“Our Seed Shall Not Utterly Be Destroyed”

Bryan Richards

If the Nephites were destroyed in 385 AD, how could the descendents of Jacob and Joseph, presumably numbered with the Nephites, have survived this great battle?

It should be remembered that the division of the people into these two camps, the Nephites and the Lamanites, is a vast oversimplification. Jacob records, Now the people which were not Lamanites were Nephites; nevertheless, they were called Nephites, Jacobites, Josephites, Zoramites, Lamanites, Lemuelites, and Ishmaelites.

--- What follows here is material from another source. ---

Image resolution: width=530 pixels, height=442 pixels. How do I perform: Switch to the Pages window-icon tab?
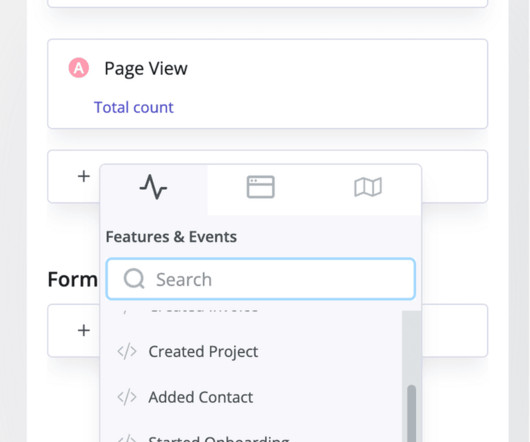[x=261, y=187]
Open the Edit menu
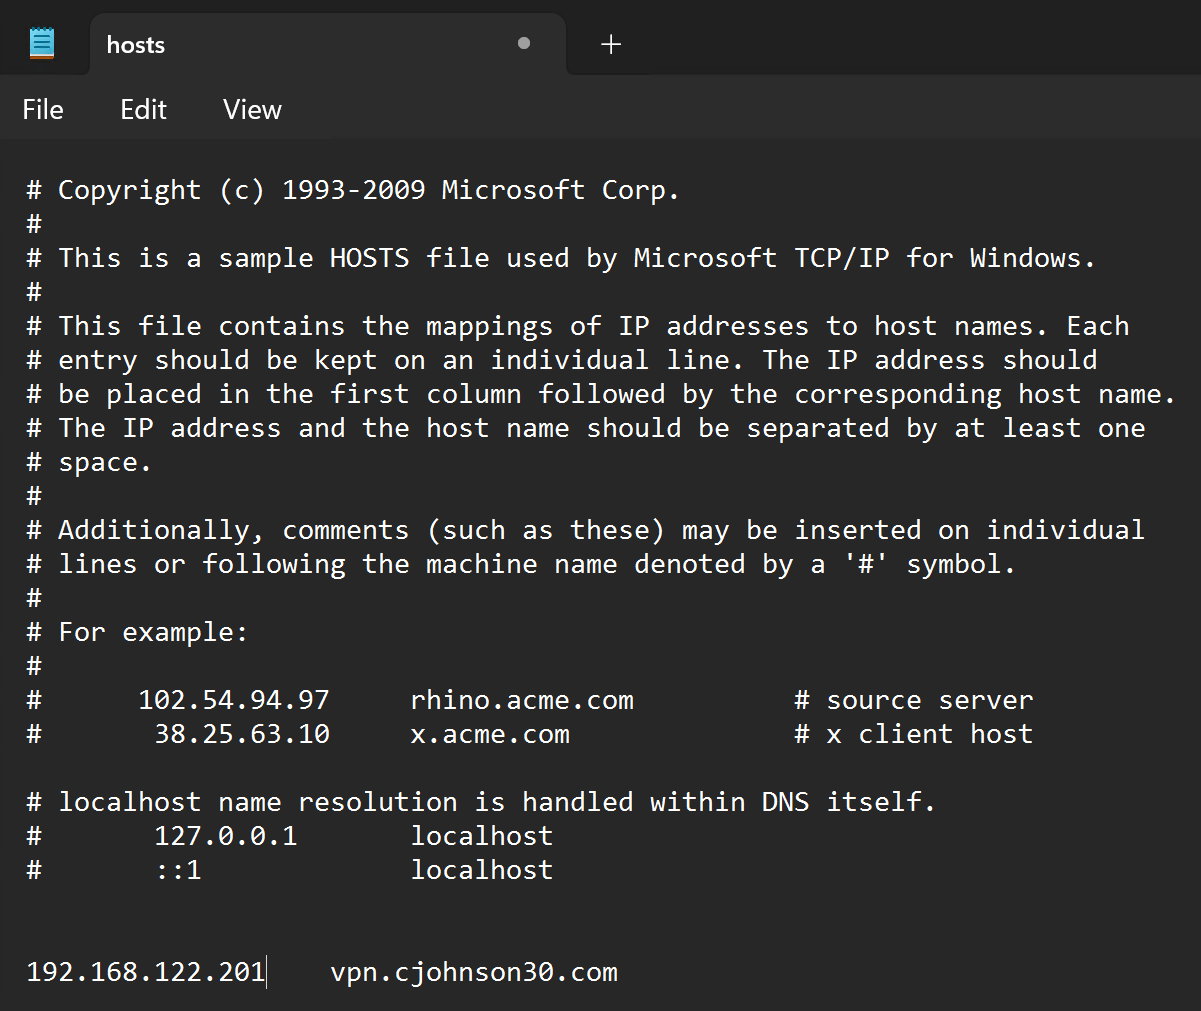 [142, 110]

I, Jacob, shall not hereafter distinguish them by these names, but I shall call them Lamanites that seek to destroy the people of Nephi and those who are friendly to Nephi I shall call Nephites, or the people of Nephi, according to the reigns of the kings (Jacob 1:12-13). The Book of Mormon record states that there were Lamanites among the Nephites and Nephites among the Lamanites. These had chosen their allegiance based on religious and political lines and not racial lines. Therefore, it should not be surprising that the promise was given to Joseph (in 2 Nephi 3:3) that some of his seed would be preserved even after the final destruction of the Nephites. This means that some Josephites and Jacobites who had defected to the Lamanite side would merge with Lamanite society (see Alma 45:13-4) and their blood would be preserved. DC 3:16-17 explains that the blood of Joseph, Jacob, Nephi and Zoram was preserved and that the testimony of the Book of Mormon was to come to their descendants in the last days.